## Segmento di testo
Pubblichiamo un approfondimento sulle prossime elezioni comunali scritto per la rivista online di CISE LUISS da Vincenzo Emanuele, Bruno Marino e Nicola Martocchia Diodati.
Il prossimo 5 giugno si svolgerà la più importante tornata elettorale da qui alle prossime elezioni politiche. Saranno coinvolti circa 15 milioni di italiani per un voto amministrativo che coinvolgerà 1342 comuni di cui 152 superiori ai 15.000 abitanti e 25 capoluoghi di provincia. A questi si aggiungono Bolzano e gli altri 19 comuni del Trentino-Alto Adige che hanno votato l’8 maggio scorso e Ayas (Valle D’Aosta) che ha votato lo scorso 15 maggio.
Si tratterà di un test importante, ancorché forse non ancora decisivo, per Renzi e il Partito Democratico, chiamati ad un risultato positivo per proiettarsi verso la sfida cruciale del referendum costituzionale di ottobre e delle successive elezioni politiche. Finita la ‘luna di miele’ del 2014 (con il roboante 40,8% delle elezioni europee del 2014), Matteo Renzi ha superato con relativo successo lo scoglio delle regionali del 2015, vincendo in 5 regioni su 7 e, nonostante il forte arretramento in termini di fiducia (sia personale sia del governo) registrato da tutti i sondaggi, si presenta a queste amministrative come il vero dominus della politica italiana. Il rovescio della medaglia, naturalmente, riguarda il fatto che Renzi sia allo stesso momento anche il bersaglio al quale puntano le opposizioni: la vittoria alle amministrative, o almeno in qualche città chiave, da parte del M5S o delle destre (sono quasi sempre almeno due), ne legittimerebbe la richiesta di elezioni anticipate, mettendo ulteriore pressione su un governo da sempre fragile sia per i numeri di cui dispone che per il ‘vizio’ di essere nato in parlamento e non nelle urne. Il Pd, primo secondo tutti i sondaggi e incumbent nella stragrande maggioranza delle città al voto, si trova nella scomoda posizione di chi ha tutto da perdere e fronteggia una campagna elettorale resa ancor più difficile dalle divisioni interne tra renziani e minoranza, dai quasi giornalieri scandali giudiziari che coinvolgono ogni giorno suoi esponenti sul territorio e, infine, dai postumi dello scandalo di Mafia Capitale a Roma, città che rappresenta il vero ago della bilancia di questa tornata elettorale.
D’altro canto, anche per il Movimento 5 Stelle si tratta di un passaggio decisivo. Con la morte di Casaleggio, il progressivo allontanamento di Beppe Grillo dalla politica e lo sviluppo di una classe dirigente interna che sta acquisendo autonomia in Parlamento e visibilità sui media (Di Maio è ad oggi secondo solo a Renzi per quanto concerne la fiducia nei leader), il Movimento è in piena fase di trasformazione e queste amministrative gli offrono l’irripetibile occasione di compiere il salto decisivo da partito anti-establishment di protesta a mainstream opposition con potenziale di governo. Dopo le prime, piuttosto fallimentari, esperienze di governo in alcune città (Quarto, Livorno, Ragusa, per non parlare dei recenti problemi a Parma), vincere a Roma potrebbe rappresentare un grande trampolino in vista delle prossime politiche e dare al Movimento quella credibilità che ancora non riesce ad ottenere agli occhi della classe dirigente italiana e della grande stampa.

## Segmento di dati
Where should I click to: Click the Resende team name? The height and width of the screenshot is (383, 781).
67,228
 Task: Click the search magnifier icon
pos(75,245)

## Obiettivo dell'esercizio
Prosegui l'approfondimento sulle elezioni comunali del 5 giugno dopo l'ultima frase riportata.

## Risposta al compito
Infine, il centrodestra. Unito, come a Milano, rappresenta un polo assolutamente competitivo per la vittoria. Diviso, come a Roma, rischia seriamente di rimanere escluso dai ballottaggi. Ma la vera partita il centrodestra non la gioca contro il Pd o il M5S. Non conterà tanto il numero di città vinte (oltretutto negli ultimi cinque anni le amministrative sono sempre state una Caporetto per il centrodestra). La vera nodo delle amministrative per il centrodestra è tutto interno, nella conta fra la nuova, rampante, destra di Salvini e Meloni e il tradizionale, decadente, blocco berlusconiano. Se l’Italicum dovesse rimanere la legge elettorale con cui si voterà alle prossime elezioni politiche, non ci sarà spazio per due alternative di destra. Queste comunali potrebbero dirci quale delle due dovrà farsi da parte.
La situazione di partenza
Prima di osservare le caratteristiche dell’offerta elettorale attuale, diamo un’occhiata alla situazione di partenza nei 26 comuni capoluogo al voto[1], confrontandola con il precedente turno amministrativo del 2011[2]. Alle elezioni amministrative del 2011, in 21 comuni la vittoria era andata al centrosinistra, mentre in 4 comuni il candidato sindaco di centrodestra aveva ottenuto più voti (a Napoli, invece, aveva vinto De Magistris sostenuto da una coalizione di Idv e Federazione della sinistra)[3]. Eppure, dopo cinque anni osserviamo un significativo cambiamento di queste percentuali: il primo dato, per certi versi sorprendente, riguarda il fatto che 8 comuni, ovvero più del 30%, andranno al voto sotto commissariamento prefettizio. All’interno di questi comuni vi è il caso più eclatante, quello di Roma, che ha visto le dimissioni di 26 consiglieri, evento che ha portato alla caduta dell’amministrazione guidata da Ignazio Marino. Ciononostante, un buon numero di comuni arriva all’appuntamento del prossimo giugno con la stessa amministrazione eletta cinque anni fa: 15 comuni guidati dal centrosinistra, 2 guidati dal centrodestra e uno da un indipendente (De Magistris, appunto). Questo dato enfatizza il ruolo del Pd come vero incumbent[4] della competizione.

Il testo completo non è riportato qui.